Data extracted from a collection:
----

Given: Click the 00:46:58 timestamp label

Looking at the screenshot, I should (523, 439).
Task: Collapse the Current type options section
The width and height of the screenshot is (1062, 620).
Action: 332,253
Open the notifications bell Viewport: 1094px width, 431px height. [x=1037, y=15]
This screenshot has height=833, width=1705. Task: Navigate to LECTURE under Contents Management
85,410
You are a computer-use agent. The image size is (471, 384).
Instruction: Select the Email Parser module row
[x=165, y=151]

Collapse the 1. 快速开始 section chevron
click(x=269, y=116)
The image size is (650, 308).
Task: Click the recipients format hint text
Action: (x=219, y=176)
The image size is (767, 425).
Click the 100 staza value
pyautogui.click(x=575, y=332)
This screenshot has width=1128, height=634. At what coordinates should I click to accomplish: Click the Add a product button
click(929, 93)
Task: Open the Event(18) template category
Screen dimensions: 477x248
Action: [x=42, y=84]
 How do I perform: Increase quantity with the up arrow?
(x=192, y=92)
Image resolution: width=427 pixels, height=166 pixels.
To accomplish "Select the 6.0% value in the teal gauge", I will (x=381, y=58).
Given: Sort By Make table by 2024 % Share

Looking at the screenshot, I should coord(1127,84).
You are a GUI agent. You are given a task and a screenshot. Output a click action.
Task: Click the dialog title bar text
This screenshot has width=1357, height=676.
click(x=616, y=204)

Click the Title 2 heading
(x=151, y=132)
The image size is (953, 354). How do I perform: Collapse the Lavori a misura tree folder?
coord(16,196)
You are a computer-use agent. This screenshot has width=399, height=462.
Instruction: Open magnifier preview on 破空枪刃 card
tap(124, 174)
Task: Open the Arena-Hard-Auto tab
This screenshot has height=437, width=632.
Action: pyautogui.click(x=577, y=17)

----

### Task instructions
Working from the data above, extract solely the lines from the one containing "Task: Collapse the" through the one containing "Task: Open the Arena-Hard-Auto tab", exactly as they appear, both included.

### Reply to the task
Task: Collapse the Current type options section
The width and height of the screenshot is (1062, 620).
Action: 332,253
Open the notifications bell Viewport: 1094px width, 431px height. [x=1037, y=15]
This screenshot has height=833, width=1705. Task: Navigate to LECTURE under Contents Management
85,410
You are a computer-use agent. The image size is (471, 384).
Instruction: Select the Email Parser module row
[x=165, y=151]

Collapse the 1. 快速开始 section chevron
click(x=269, y=116)
The image size is (650, 308).
Task: Click the recipients format hint text
Action: (x=219, y=176)
The image size is (767, 425).
Click the 100 staza value
pyautogui.click(x=575, y=332)
This screenshot has width=1128, height=634. At what coordinates should I click to accomplish: Click the Add a product button
click(929, 93)
Task: Open the Event(18) template category
Screen dimensions: 477x248
Action: [x=42, y=84]
 How do I perform: Increase quantity with the up arrow?
(x=192, y=92)
Image resolution: width=427 pixels, height=166 pixels.
To accomplish "Select the 6.0% value in the teal gauge", I will (x=381, y=58).
Given: Sort By Make table by 2024 % Share

Looking at the screenshot, I should coord(1127,84).
You are a GUI agent. You are given a task and a screenshot. Output a click action.
Task: Click the dialog title bar text
This screenshot has width=1357, height=676.
click(x=616, y=204)

Click the Title 2 heading
(x=151, y=132)
The image size is (953, 354). How do I perform: Collapse the Lavori a misura tree folder?
coord(16,196)
You are a computer-use agent. This screenshot has width=399, height=462.
Instruction: Open magnifier preview on 破空枪刃 card
tap(124, 174)
Task: Open the Arena-Hard-Auto tab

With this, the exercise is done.